A. 1971 Land Contracts
Around 1971, Grover Cudmore, an Indian, and his non-Indian wife, Virginia, executed various contracts for deed with Thorstenson‘s father and uncle (Thorstenson‘s predecessors-in-interest) for the sale of certain tracts of land owned by the Cudmores, including 1,120 acres held in trust by the United States. To convey trust land,
B. Escrow Agreement
In 1986,2 the parties entered into an escrow agreement, in which the Cudmores agreed to transfer the trust property or deposit $37,056.14 (the amount which the Cudmores had already been paid for the as yet unconveyed trust land) into an escrow account.
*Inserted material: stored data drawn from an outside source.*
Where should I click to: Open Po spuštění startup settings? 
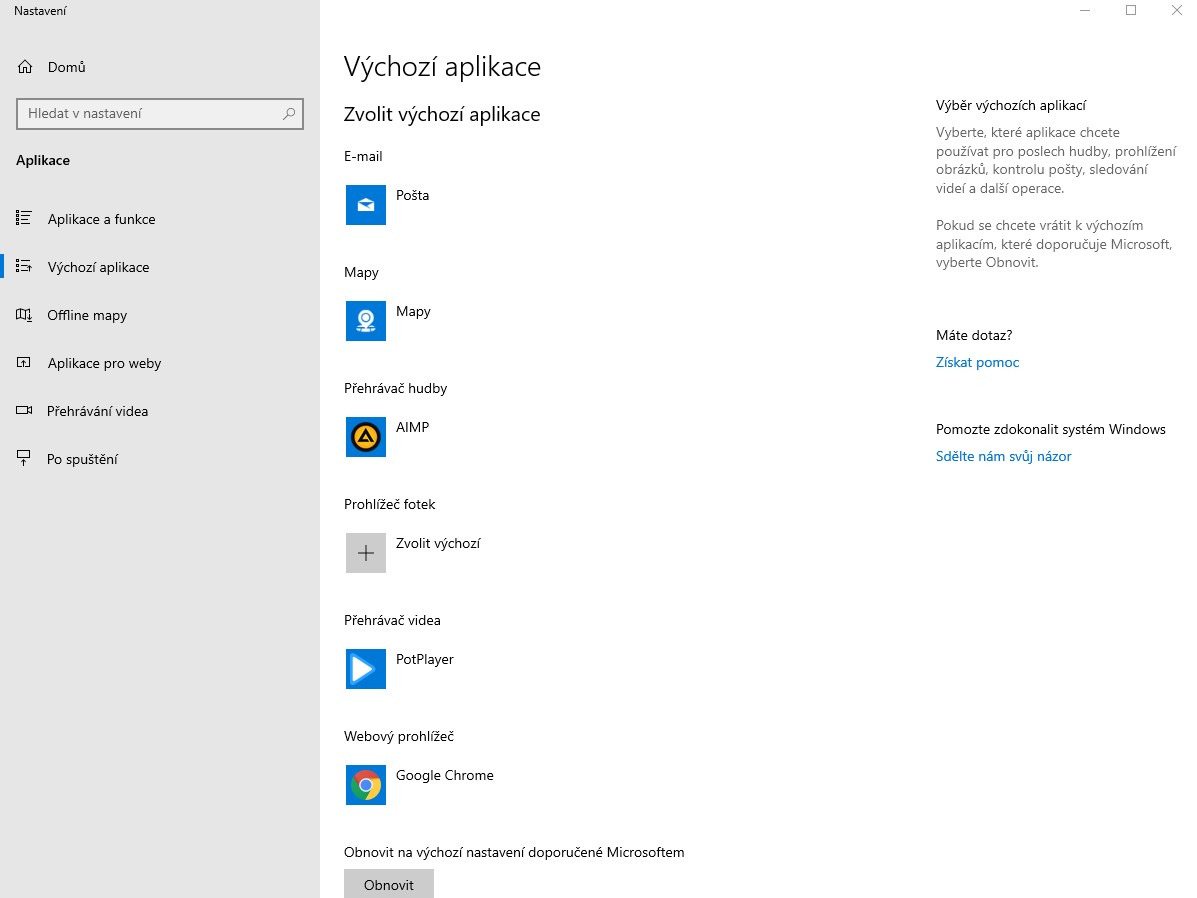pos(82,459)
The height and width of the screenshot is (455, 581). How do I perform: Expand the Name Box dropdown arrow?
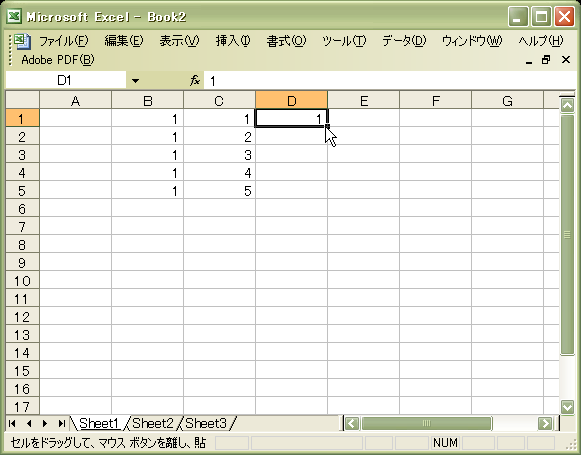click(x=136, y=80)
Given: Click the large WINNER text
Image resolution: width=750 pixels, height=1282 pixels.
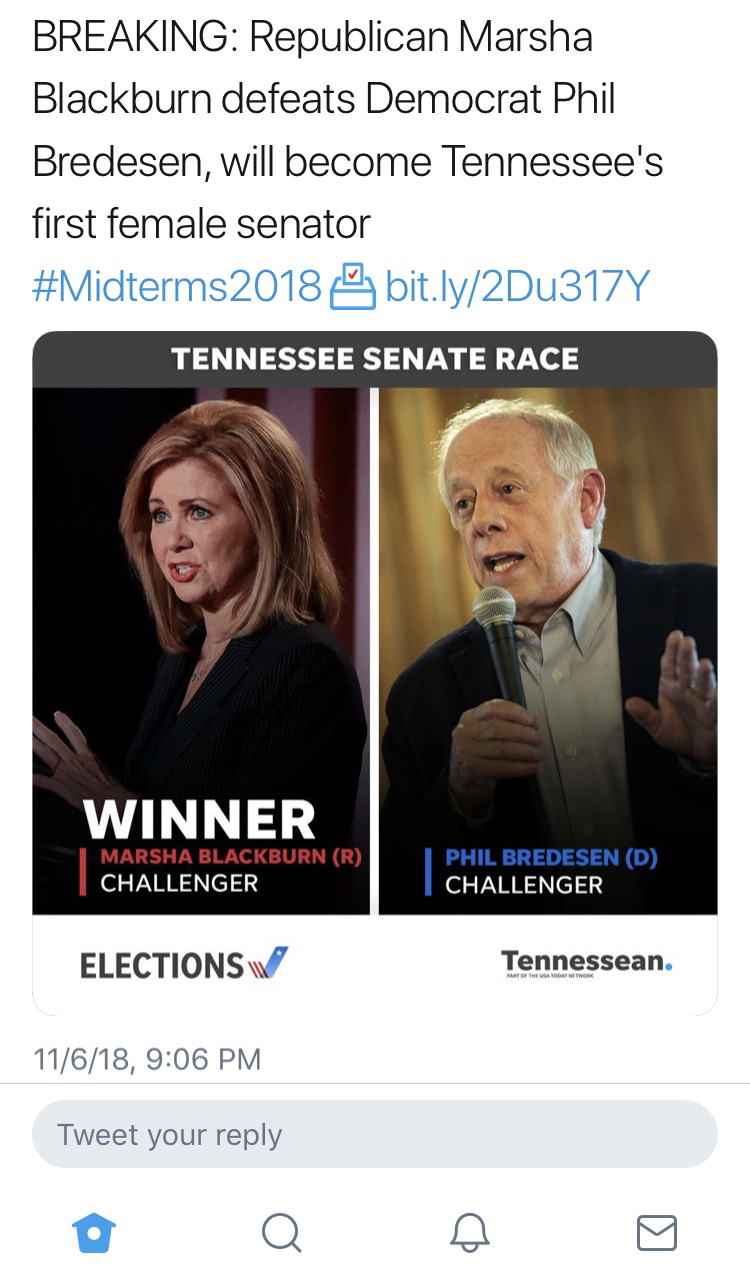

Further, the Cudmores agreed to return Thorstenson‘s payments attributed to the trust land in the event that conveyance of the trust land was not ultimately approved by the Secretary. Thorstenson agreed to deposit, and did deposit $4,311.28, which represented the final payment due on one of the earlier contracts. However, the Cudmores did not transfer the trust land, failed to deposit their agreed-upon amount into the escrow account, and forbade the bank handling the escrow from returning the money in the account to Thorstenson.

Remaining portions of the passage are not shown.